There is no information about the potential toxicity of Acid Violet 048 to acquatic plants, thus the available information on the structural analogous Similar Substance 01 has been taken into consideration; the read across approach can be considered as appropriate and suitable to assess the property under investigation (details about the approach are reported into the document attached into the "information panel" of the Aquatic Toxicity endpoint summary).

The inhibitory effects of test item to the duckweed Lemna minor were investigated over a period of 7 days, based on the frond number and biomass (dry weight), following the guideline OECD 221. The test concentrations of test item during the 7-day test period were determined by photometry; the analyses showed that the concentrations of the loadings decreased over the whole 7-day test period and did not remain within 80-120 % range of the initial value (67, 69, 103, 90 and 86 %, respectively, of the initial value). Therefore, the effective concentrations (ErC50 and EyC50) were assessed based on the geometric mean (GM) of the measured concentrations of the active ingredient.

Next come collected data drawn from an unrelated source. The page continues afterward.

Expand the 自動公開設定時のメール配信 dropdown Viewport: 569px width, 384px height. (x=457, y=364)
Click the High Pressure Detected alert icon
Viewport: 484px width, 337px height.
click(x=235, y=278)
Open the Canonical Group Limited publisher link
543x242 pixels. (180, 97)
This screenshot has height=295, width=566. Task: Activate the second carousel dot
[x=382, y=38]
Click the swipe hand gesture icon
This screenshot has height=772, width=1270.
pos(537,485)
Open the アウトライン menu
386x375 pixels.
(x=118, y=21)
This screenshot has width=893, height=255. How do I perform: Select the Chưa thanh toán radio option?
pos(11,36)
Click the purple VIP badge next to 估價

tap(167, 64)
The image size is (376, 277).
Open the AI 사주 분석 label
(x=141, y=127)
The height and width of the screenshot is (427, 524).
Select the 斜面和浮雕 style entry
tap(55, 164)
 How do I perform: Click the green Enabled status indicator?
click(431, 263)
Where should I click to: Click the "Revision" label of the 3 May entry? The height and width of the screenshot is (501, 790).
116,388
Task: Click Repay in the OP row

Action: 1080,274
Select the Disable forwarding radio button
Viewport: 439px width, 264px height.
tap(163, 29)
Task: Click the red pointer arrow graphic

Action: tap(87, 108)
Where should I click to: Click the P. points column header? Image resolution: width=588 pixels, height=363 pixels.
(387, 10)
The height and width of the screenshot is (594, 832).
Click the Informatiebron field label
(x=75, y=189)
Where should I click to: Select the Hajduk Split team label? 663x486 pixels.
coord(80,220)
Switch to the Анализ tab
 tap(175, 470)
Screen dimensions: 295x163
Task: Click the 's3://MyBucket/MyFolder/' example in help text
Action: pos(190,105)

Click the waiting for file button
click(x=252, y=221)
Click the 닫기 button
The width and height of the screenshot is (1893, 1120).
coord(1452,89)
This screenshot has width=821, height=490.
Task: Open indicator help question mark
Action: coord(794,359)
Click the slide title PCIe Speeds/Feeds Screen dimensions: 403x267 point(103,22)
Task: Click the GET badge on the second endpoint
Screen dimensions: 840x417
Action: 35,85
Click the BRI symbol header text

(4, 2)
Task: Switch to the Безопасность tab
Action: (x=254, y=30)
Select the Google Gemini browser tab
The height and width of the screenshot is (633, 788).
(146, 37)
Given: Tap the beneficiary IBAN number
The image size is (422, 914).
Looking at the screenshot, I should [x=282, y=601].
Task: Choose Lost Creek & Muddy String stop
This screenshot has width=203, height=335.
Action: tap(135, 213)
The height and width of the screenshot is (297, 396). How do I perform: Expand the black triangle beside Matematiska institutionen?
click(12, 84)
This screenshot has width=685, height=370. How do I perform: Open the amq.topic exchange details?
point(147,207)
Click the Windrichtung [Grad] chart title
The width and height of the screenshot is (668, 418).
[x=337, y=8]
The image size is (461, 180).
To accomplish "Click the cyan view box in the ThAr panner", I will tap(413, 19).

The results of the toxicity assessment of to the duckweed Lemna minor are summarized below, showing ECx values based on the measured concentrations of active ingredient:

ErC50 (7d): 615 mg/l (meas. geom mean), based on frond number

ErC50 (7d): 889 mg/l (meas. geom mean), based on dry weight

EyC50 (7d): 197 mg/l (meas. geom mean), based on frond number

EyC50 (7d): 178 mg/l (meas. geom mean), based on fdry weight

The No Observed Effect Concentration was 49.1 mg/l in all the cases (determined by Dunnett's test).